Personality has played a role in Ansip’s staying power. “Andrus is, in a certain way, a take-it-or-leave-it type of person. He usually doesn’t have a secondary motive,” says Igor Grazin, a party colleague and member of parliament. “Even people who don’t like him generally support him, or at least respect him.”
Critics, particularly from the centre-left Centre Party, accuse Ansip of being cold-hearted and ruthless, but Grazin, a childhood acquaintance, claims nothing could be further from the truth. Compassion is Ansip’s predominant virtue, he insists, pointing to the government’s refusal during the crisis to heed calls to cut pensions. “It’s so easy to destroy social cohesion,” Ansip said. “Some politicians asked for pension cuts last year, but we didn’t do that because it wouldn’t have been fair.”

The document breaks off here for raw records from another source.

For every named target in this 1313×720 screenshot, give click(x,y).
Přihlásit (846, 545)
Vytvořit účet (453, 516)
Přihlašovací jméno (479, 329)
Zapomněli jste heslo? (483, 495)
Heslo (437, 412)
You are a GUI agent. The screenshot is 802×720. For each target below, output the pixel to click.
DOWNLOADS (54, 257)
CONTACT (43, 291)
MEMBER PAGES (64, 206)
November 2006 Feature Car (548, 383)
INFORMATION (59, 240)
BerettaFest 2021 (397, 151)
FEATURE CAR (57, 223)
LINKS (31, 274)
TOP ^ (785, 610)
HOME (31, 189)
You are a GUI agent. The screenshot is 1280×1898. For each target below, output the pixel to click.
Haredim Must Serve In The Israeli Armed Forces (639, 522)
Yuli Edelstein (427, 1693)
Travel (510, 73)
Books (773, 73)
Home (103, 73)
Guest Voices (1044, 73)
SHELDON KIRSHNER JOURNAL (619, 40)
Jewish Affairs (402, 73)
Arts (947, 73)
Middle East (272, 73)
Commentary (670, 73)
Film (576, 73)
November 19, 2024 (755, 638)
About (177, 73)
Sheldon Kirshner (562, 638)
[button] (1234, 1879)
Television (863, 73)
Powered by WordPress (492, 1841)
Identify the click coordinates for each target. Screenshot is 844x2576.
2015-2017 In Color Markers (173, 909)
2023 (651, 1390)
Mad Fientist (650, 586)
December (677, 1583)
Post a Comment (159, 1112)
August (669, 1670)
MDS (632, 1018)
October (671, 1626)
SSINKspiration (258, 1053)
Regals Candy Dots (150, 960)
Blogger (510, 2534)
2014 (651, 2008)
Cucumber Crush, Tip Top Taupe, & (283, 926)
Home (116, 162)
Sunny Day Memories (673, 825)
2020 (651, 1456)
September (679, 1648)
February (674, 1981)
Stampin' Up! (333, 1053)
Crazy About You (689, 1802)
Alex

Perhaps Ansip’s real stroke of genius was to have the foresight to save in the good years. He twisted the arms of his centre-right partners to get them to only pass budgets with surpluses, with the additional revenue set aside. In 2007 the surplus was nearly 3% of GDP. “It wasn’t easy to collect those reserves,” Ansip says. “So-called experts said it was a waste of taxpayers’ money, that inflation was eating up the reserves.” In retrospect, he jokingly chides himself: “I’m guilty anyway because I didn’t collect enough reserves.”
Still, he has savings to spread around. When neighbouring Latvia’s economy belly-flopped in 2008, Estonia, much to everyone’s surprise, provided emergency bail-out funds. Ansip’s government pledged €100 million – leaving no doubt which Baltic house was best maintained – and is prepared to extend the credit.
What is next for Estonia’s marathon man? More milestones on the same path. Ansip has his eye on the March 2011 parliamentary election, and with the Reform Party leading – with a 35% approval rating – he has a good chance of setting a record for long service that may remain in Estonia’s history books for generations.